Postdoctoral Appointee - Large Scale Data Management and Storage for HPC/AI
Job posting number: #7098599 (Ref:413015)
Posted: April 14, 2022
Application Deadline: Open Until Filled
The Exascale Computing Project (ECP) is working closely with large scale scientific applications that are increasingly being driven by scalable deep learning (e.g., CANDLE – Cancer Deep Learning Environment) running on the largest supercomputers in the world. In this context, we develop efficient techniques to capture, manipulate and persist large amounts of data in a consistent and resilient fashion (some of which are illustrated by the VELOC project, a low overhead checkpointing system).
Currently, we are exploring a new data model centered around the notion of data states, which are intermediate representations of datasets automatically recorded into a lineage when tagged by applications with hints, constraints and persistency semantics. Such an approach enables the applications to focus on the meaning and properties of their data rather than how to access it, effectively reducing complexity while unlocking high performance and scalability for many use cases: finding and reusing previous intermediate results to explore alternatives, inspecting the evolution of datasets, verifying correctness, etc.

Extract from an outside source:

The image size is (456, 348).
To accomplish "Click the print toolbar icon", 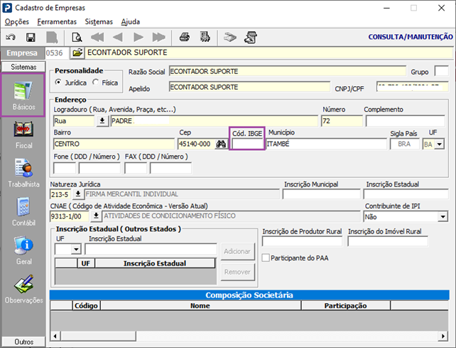I will [x=185, y=37].
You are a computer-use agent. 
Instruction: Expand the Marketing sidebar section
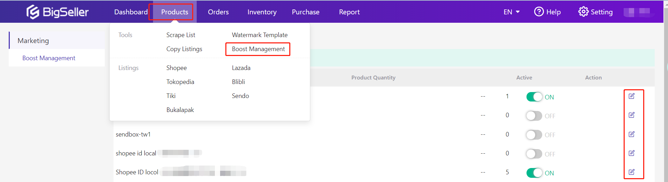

This is especially important in the context of deep learning, where there is an acute need for advanced tools that explore many alternative DNN models and/or ensembles to improve accuracy, training speed and ability to generalize/explain a problem.
In addition to addressing such transformative challenges that arise at the intersection of HPC, big data analytics and machine learning, you will have the opportunity to work closely with many domain experts to identify the requirements and bottlenecks of real-life scientific applications that address the needs of our society over the next decades. In general, you will be part of a vibrant and diverse research community from more than 100 countries. Our lab hosts Aurora, one of the first Exascale supercomputers in the world, which you will have an opportunity to use for your experiments. In addition, you will have access to a large array of leading-edge experimental testbeds through the Joint Laboratory for System Evaluation (JLSE), which feature the latest technologies from top vendors like Intel, NVIDIA, AMD, etc.

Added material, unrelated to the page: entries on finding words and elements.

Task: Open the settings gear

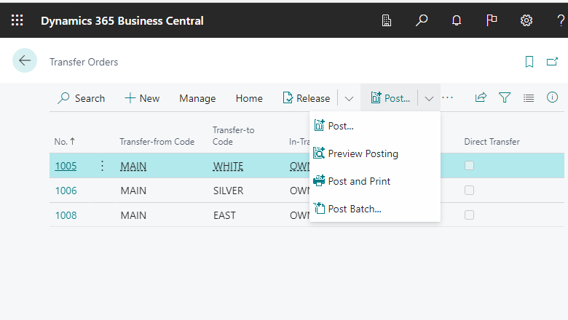Action: point(526,21)
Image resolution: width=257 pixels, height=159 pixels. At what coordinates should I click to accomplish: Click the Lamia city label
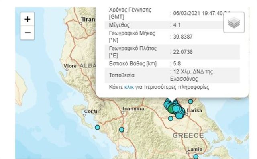tap(195, 149)
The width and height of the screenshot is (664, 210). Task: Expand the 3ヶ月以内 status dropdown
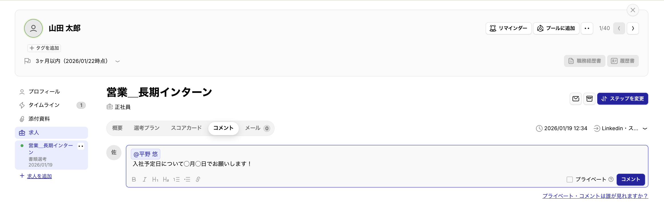[117, 61]
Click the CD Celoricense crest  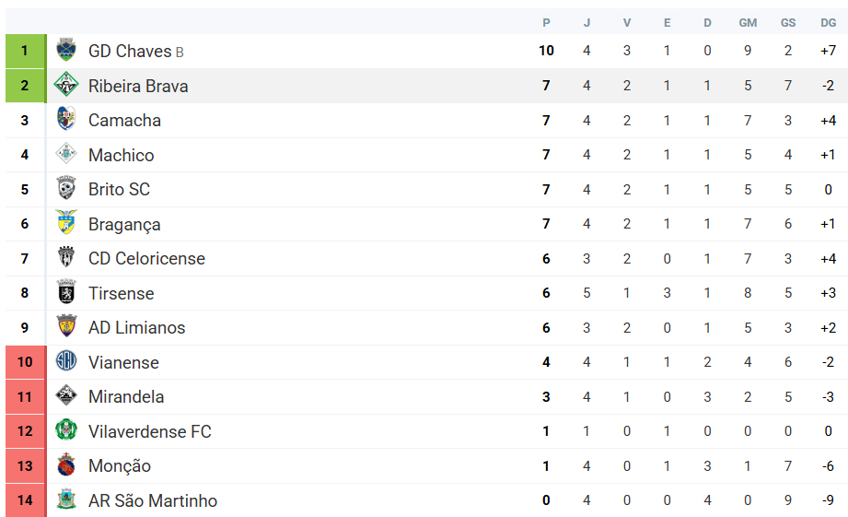tap(66, 258)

- A recent or soon-to-be completed PhD degree (typically within the last three years)
- Familiarity with large scale deep learning techniques: data, model and pipeline parallelism.

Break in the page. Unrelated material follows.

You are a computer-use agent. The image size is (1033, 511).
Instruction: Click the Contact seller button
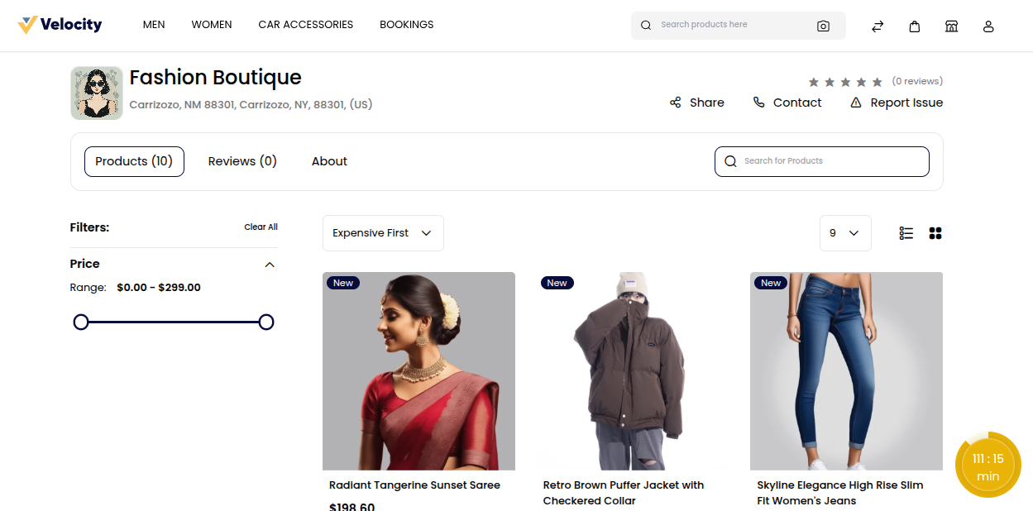pos(787,103)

- Ability to conduct interdisciplinary research at the intersection of HPC and deep learning and participate in teamwork and broad collaborative efforts involving other laboratories and universities, supercomputer centers and industry.
- Scientific background in distributed computing and HPC including:
- Strong code development skills with C/C++ and Python
- Familiarity with modern data management and I/O best practices
- Familiarity with machine/deep learning
Job FamilyPostdoctoral Family
Job ProfilePostdoctoral Appointee
Worker TypeLong-Term (Fixed Term)
Time TypeFull time
As an equal employment opportunity and affirmative action employer, and in accordance with our core values of impact, safety, respect, integrity and teamwork, Argonne National Laboratory is committed to a diverse and inclusive workplace that fosters collaborative scientific discovery and innovation. In support of this commitment, Argonne encourages minorities, women, veterans and individuals with disabilities to apply for employment. Argonne considers all qualified applicants for employment without regard to age, ancestry, citizenship status, color, disability, gender, gender identity, gender expression, genetic information, marital status, national origin, pregnancy, race, religion, sexual orientation, veteran status or any other characteristic protected by law.
Argonne employees, and certain guest researchers and contractors, are subject to particular restrictions related to participation in Foreign Government Sponsored or Affiliated Activities, as defined and detailed in United States Department of Energy Order 486.1A. You will be asked to disclose any such participation in the application phase for review by Argonne's Legal Department.
All Argonne offers of employment are contingent upon a background check that includes an assessment of criminal conviction history conducted on an individualized and case-by-case basis. Please be advised that Argonne positions require upon hire (or may require in the future) for the individual be to obtain a government access authorization that involves additional background check requirements. Failure to obtain or maintain such government access authorization could result in the withdrawal of a job offer or future termination of employment.
Please note that all Argonne employees are required to be vaccinated against COVID-19. All successful applicants will be required to provide their COVID-19 vaccination verification as a condition of employment, subject to limited legally recognized exemptions to COVID-19 vaccination.
Argonne is an equal opportunity employer, and we value diversity in our workforce. As an equal employment opportunity and affirmative action employer, Argonne National Laboratory is committed to a diverse and inclusive workplace that fosters collaborative scientific discovery and innovation. In support of this commitment, Argonne prohibits discrimination or harassment based on an individual's age, ancestry, citizenship status, color, disability, gender, gender identity, genetic information, marital status, national origin, pregnancy, race, religion, sexual orientation, veteran status or any other characteristic protected by law.